* **What needs to be done**: The answer must consist only of the lines from the line with "Instruction: Tick the" to the line with "Task: Click the 'Let's write your ad' heading", both included, exactly as they stand below.

Collected data entries
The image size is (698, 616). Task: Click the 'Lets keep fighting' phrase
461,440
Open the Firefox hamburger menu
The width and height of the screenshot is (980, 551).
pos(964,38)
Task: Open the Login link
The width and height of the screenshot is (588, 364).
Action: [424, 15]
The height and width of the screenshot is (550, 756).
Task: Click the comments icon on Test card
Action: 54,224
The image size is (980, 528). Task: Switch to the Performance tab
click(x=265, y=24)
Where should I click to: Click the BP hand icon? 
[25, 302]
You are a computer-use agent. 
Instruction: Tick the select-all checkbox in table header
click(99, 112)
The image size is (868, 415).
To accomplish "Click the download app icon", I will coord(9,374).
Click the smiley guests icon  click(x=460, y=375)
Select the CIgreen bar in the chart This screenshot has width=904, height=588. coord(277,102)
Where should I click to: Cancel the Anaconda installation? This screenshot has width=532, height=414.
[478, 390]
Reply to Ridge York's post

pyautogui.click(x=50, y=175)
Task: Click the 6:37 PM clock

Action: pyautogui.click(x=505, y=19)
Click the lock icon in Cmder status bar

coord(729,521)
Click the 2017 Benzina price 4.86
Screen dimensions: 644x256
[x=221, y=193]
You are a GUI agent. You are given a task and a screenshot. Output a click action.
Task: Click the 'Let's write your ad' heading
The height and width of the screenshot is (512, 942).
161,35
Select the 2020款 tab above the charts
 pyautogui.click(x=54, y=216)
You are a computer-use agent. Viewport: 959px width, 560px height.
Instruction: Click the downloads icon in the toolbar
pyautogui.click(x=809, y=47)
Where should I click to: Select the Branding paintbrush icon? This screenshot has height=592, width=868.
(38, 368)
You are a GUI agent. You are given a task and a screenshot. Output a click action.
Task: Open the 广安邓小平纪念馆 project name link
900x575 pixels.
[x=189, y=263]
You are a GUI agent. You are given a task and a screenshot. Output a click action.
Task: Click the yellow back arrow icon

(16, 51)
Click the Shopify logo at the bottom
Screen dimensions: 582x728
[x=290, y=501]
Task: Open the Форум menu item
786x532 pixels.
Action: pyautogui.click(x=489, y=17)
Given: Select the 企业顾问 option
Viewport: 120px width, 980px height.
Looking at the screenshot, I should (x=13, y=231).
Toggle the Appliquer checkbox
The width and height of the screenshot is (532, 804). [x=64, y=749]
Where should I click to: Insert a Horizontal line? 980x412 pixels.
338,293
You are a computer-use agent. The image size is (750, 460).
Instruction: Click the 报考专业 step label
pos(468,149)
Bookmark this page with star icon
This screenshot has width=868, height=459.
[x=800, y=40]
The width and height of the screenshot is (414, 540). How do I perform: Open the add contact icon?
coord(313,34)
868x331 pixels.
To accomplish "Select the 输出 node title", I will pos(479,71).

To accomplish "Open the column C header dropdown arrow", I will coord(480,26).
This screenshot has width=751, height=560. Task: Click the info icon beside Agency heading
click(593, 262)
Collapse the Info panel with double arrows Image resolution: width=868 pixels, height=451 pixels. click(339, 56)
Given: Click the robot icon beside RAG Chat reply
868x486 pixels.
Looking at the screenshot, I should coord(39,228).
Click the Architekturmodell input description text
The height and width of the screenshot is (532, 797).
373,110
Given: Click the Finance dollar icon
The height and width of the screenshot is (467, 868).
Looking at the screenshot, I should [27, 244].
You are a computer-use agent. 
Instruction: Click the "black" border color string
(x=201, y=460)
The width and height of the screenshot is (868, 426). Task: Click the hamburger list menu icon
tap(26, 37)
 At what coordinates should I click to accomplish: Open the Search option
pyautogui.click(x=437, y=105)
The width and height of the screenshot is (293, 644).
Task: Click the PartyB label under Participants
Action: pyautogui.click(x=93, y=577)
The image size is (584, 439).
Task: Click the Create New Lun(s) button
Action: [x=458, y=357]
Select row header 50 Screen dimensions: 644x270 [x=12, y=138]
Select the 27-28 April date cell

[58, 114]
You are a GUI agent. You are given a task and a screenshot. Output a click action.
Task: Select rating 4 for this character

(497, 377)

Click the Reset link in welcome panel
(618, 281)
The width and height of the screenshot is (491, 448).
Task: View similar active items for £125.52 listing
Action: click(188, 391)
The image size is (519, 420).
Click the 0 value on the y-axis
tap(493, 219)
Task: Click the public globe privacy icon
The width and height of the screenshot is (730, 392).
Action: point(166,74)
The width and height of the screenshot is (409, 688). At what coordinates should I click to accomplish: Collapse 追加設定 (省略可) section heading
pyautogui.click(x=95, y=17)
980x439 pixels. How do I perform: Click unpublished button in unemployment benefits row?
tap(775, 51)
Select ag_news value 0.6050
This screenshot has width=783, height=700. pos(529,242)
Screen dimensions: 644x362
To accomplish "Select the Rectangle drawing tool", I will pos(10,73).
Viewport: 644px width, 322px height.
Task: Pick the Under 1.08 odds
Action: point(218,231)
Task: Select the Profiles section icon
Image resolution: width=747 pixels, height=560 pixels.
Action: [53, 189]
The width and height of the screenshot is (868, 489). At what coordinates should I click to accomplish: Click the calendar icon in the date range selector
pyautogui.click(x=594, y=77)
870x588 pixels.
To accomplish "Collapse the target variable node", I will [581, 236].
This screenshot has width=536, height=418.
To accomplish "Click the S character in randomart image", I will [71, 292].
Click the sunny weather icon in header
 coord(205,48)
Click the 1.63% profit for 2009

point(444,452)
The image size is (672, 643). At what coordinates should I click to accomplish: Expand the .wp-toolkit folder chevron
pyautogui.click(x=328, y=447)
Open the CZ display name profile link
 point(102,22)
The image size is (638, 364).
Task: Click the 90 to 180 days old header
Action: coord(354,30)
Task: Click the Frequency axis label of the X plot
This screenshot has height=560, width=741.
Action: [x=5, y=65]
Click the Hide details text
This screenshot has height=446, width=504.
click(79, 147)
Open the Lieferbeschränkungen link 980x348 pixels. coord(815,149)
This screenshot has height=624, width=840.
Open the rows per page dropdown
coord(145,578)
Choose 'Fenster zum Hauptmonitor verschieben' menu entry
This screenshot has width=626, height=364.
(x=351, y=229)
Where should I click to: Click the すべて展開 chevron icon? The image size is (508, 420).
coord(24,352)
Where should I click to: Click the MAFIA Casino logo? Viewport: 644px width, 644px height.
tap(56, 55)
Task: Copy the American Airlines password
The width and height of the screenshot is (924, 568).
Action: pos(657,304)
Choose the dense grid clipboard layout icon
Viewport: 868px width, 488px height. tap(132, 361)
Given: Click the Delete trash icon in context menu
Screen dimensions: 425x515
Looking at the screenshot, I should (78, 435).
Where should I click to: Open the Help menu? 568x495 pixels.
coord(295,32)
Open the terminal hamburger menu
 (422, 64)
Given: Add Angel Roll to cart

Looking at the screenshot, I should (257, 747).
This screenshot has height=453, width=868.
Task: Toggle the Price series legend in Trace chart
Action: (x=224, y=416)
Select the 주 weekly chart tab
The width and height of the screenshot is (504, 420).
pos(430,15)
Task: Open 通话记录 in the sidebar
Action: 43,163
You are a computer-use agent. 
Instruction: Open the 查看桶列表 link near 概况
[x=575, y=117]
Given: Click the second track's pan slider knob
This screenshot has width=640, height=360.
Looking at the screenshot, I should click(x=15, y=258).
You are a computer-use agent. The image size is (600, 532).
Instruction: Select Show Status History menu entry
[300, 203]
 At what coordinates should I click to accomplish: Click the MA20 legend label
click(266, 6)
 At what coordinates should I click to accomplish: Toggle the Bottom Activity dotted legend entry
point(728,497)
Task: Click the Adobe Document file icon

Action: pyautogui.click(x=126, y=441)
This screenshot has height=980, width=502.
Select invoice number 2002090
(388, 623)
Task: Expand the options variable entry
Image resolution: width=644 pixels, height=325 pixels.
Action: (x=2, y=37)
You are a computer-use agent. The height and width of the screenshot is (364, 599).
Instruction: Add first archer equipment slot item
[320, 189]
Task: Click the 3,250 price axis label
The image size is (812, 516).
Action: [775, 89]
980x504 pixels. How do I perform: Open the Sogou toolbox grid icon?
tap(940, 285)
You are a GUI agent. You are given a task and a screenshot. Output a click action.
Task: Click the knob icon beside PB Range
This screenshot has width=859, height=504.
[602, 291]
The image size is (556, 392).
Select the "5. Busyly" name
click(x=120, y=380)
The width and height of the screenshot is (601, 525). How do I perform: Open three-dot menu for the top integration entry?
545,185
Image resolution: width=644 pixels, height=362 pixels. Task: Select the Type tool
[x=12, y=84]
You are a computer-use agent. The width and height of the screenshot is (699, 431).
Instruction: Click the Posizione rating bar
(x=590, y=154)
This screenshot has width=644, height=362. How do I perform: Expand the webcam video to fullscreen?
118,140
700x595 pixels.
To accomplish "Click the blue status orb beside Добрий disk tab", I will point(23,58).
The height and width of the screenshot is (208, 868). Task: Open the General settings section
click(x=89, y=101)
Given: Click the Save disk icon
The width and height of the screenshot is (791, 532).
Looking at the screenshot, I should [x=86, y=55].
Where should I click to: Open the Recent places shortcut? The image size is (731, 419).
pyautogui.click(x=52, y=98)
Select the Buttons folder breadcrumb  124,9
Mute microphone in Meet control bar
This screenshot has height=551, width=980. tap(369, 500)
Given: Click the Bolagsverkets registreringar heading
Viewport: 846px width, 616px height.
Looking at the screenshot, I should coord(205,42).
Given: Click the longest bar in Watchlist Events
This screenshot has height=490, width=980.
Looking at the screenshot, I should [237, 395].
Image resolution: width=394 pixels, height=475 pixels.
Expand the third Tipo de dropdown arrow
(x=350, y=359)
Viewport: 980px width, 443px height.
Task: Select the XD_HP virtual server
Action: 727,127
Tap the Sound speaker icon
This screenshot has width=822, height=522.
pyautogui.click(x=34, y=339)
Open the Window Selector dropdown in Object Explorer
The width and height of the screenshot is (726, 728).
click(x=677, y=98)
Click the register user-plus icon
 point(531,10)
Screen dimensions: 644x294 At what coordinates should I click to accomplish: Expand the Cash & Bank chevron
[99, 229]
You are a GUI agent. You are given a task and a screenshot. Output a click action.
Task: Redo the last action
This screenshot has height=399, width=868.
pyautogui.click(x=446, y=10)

* **Final answer**:
Instruction: Tick the select-all checkbox in table header
click(99, 112)
The image size is (868, 415).
To accomplish "Click the download app icon", I will coord(9,374).
Click the smiley guests icon  click(x=460, y=375)
Select the CIgreen bar in the chart This screenshot has width=904, height=588. coord(277,102)
Where should I click to: Cancel the Anaconda installation? This screenshot has width=532, height=414.
[478, 390]
Reply to Ridge York's post

pyautogui.click(x=50, y=175)
Task: Click the 6:37 PM clock

Action: pyautogui.click(x=505, y=19)
Click the lock icon in Cmder status bar

coord(729,521)
Click the 2017 Benzina price 4.86
Screen dimensions: 644x256
[x=221, y=193]
You are a GUI agent. You are given a task and a screenshot. Output a click action.
Task: Click the 'Let's write your ad' heading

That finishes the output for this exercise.